### Input data:
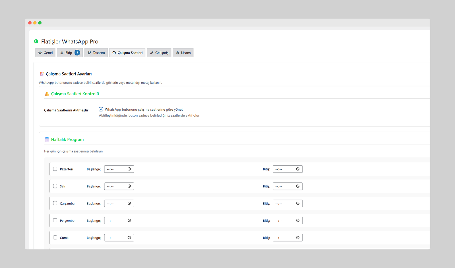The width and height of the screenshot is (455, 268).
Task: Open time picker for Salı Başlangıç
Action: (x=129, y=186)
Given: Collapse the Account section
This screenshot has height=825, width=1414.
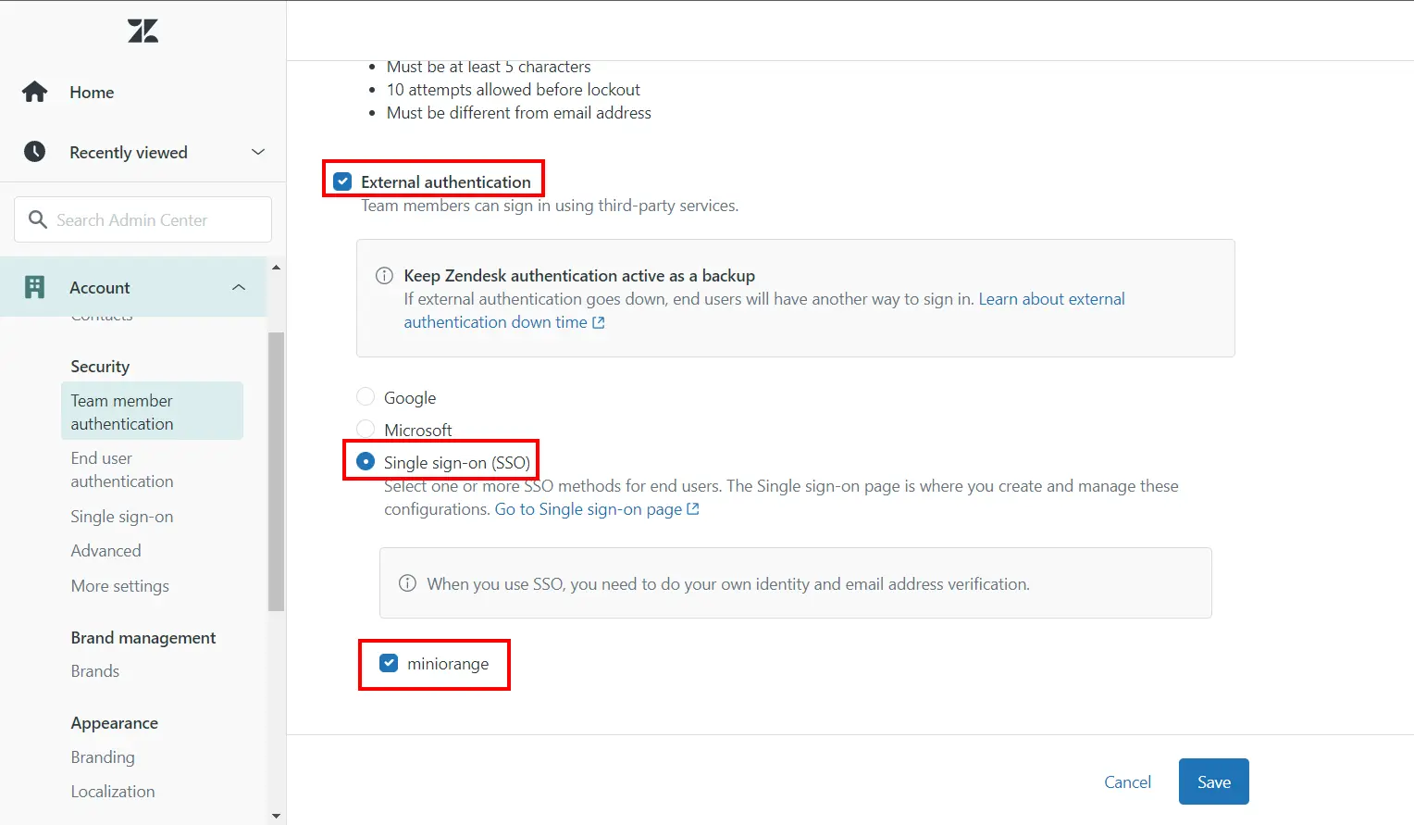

### Task goal:
Where the line with "Given: Collapse the Account section" appears, begin there and transcribe exactly through the last line of the data, leaving all pictures aside.

### Exercise output:
Given: Collapse the Account section
This screenshot has height=825, width=1414.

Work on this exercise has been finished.